Lo slancio delle parole di Paul Bekker - scritte mentre l'Europa usciva dal primo conflitto mondiale e credeva di avviarsi verso la pace - sembra figlio di un intero secolo di idealismo, sommato a una solidità di analisi scaturita dalla musicologia positivistica. E tuttavia concetti simili li ritroviamo - come suggerisce Carl Dahlhaus - già nel 1802, nel Musikalisches lexicon di Christoph Koch: «Poiché la musica strumentale non è altro che imitazione del canto, la Sinfonia in specie, prende il posto del coro e perciò, come il coro, ha lo scopo di esprimere i sentimenti di una intera moltitudine».
Dunque la Sinfonia "Bonaparte" doveva parlare di un eroe portatore di nuovi valori, rivolgendosi a un uditorio ideale. A tali obiettivi straordinari ed inediti doveva corrispondere anche un rinnovamento della forma sinfonica e del suo stesso linguaggio, che solo avrebbe potuto realizzare in musica tanta altezza d'intenti. Ecco dunque che nuove sono le dimensioni dei quattro movimenti, che dilatano la Sinfonia verso una lunghezza monumentale, del tutto ignota a Mozart e Haydn; nuova è la strumentazione, che vede i fiati affrancati dalla funzione di sostegno armonico e inseriti nel gioco di elaborazione motivica, il che vuoi dire che il linguaggio dell'orchestra diviene "sinfonico" in senso moderno; nuova è soprattutto la logica secondo cui viene condotto il discorso musicale, logica che supera i principi di nitida dialettica tematica che innervavano la Sinfonia d'intrattenimento.

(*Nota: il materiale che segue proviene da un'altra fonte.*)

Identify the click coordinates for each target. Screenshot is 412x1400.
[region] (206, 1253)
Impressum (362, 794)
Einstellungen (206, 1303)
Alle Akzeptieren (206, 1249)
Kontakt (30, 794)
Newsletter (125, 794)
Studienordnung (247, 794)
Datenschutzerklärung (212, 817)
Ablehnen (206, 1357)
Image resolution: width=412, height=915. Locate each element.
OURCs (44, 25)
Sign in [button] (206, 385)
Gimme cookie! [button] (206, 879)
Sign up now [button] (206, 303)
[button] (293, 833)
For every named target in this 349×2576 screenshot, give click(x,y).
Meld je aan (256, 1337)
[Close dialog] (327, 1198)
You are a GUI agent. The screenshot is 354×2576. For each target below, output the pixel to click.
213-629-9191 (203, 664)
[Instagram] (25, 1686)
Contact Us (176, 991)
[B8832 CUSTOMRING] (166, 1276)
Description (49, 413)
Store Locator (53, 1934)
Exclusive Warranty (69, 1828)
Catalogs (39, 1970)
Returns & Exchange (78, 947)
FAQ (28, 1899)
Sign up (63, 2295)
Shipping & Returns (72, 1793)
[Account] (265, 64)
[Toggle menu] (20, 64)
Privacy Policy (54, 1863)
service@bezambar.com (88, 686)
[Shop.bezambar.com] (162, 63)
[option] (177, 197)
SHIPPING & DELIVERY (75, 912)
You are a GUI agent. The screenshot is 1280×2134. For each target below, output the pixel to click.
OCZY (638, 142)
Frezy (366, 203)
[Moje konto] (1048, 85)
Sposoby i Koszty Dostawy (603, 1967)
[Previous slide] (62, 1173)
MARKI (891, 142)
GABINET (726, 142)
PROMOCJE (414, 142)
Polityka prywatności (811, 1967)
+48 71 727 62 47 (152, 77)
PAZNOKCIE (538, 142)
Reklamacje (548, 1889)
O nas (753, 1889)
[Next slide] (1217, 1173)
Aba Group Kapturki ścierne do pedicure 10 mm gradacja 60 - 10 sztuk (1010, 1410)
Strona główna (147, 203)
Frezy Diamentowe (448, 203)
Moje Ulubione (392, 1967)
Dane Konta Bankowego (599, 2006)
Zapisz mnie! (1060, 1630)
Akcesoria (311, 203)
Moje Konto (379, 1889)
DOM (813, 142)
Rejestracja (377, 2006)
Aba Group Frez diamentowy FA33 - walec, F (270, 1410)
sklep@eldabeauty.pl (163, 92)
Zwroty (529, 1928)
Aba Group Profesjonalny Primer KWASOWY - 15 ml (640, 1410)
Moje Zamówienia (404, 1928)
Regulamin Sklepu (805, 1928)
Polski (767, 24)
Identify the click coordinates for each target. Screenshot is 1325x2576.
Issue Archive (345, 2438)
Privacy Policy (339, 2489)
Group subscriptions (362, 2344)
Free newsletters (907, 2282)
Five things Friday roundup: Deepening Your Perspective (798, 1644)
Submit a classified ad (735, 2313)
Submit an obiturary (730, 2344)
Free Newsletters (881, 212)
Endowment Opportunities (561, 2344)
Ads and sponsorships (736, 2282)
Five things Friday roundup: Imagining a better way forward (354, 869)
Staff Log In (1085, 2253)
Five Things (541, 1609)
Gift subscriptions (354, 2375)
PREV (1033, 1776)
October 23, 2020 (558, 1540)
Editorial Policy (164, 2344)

Tali novità si impongono immediatamente nel movimento iniziale, il gigantesco Allegro con brio sulla cui analisi si sono soffermati, in modo tutt'altro che univoco, decine e decine di commentatori. Due grandi "colpi" orchestrali fungono da sipario per quanto segue, affermando la tonalità di mi bemolle con una nitidezza che presto verrà appannata. Come si è accennato, la dialettica classica vedeva contrapposti, all'interno della "forma sonata", due temi principali, e alcune idee secondarie, che si confrontavano in modo piuttosto distinto. Nell'Eroica questo principio viene meno, nel senso che le varie idee tematiche non sono fra loro contrapposte, ma germinano l'una dall'altra, secondo un processo di continua tensione-distensione. La stessa idea principale - l'arpeggio dei violoncelli che si presenta all'inizio - difficilmente può essere considerato un vero "primo tema", ma piuttosto una cellula neutra, da cui scaturiranno l'una dopo l'altra le varie idee. E infatti il vero principio costruttivo del movimento lo troviamo subito dopo, quando l'armonia di mi bemolle che era rimasta inalterata per le prime sei battute, scivola in un cromatismo e si increspa nelle note sincopate dei violini (la sincope è uno spostamento d'accento che crea dinamismo). Ecco dunque l'idea di base: l'instabilità, la tensione continuamente rinnovata, che vuole tradurre appunto in termini musicali quella tensione ideale di cui si diceva. Tutte le altre idee tematiche (un dolce dialogo dei legni con i violini; una lunga serie di note ribattute dei fiati; una melodia ascendente e cromatica) costituiscono ciascuna una tappa diversa di questo percorso di instabilità.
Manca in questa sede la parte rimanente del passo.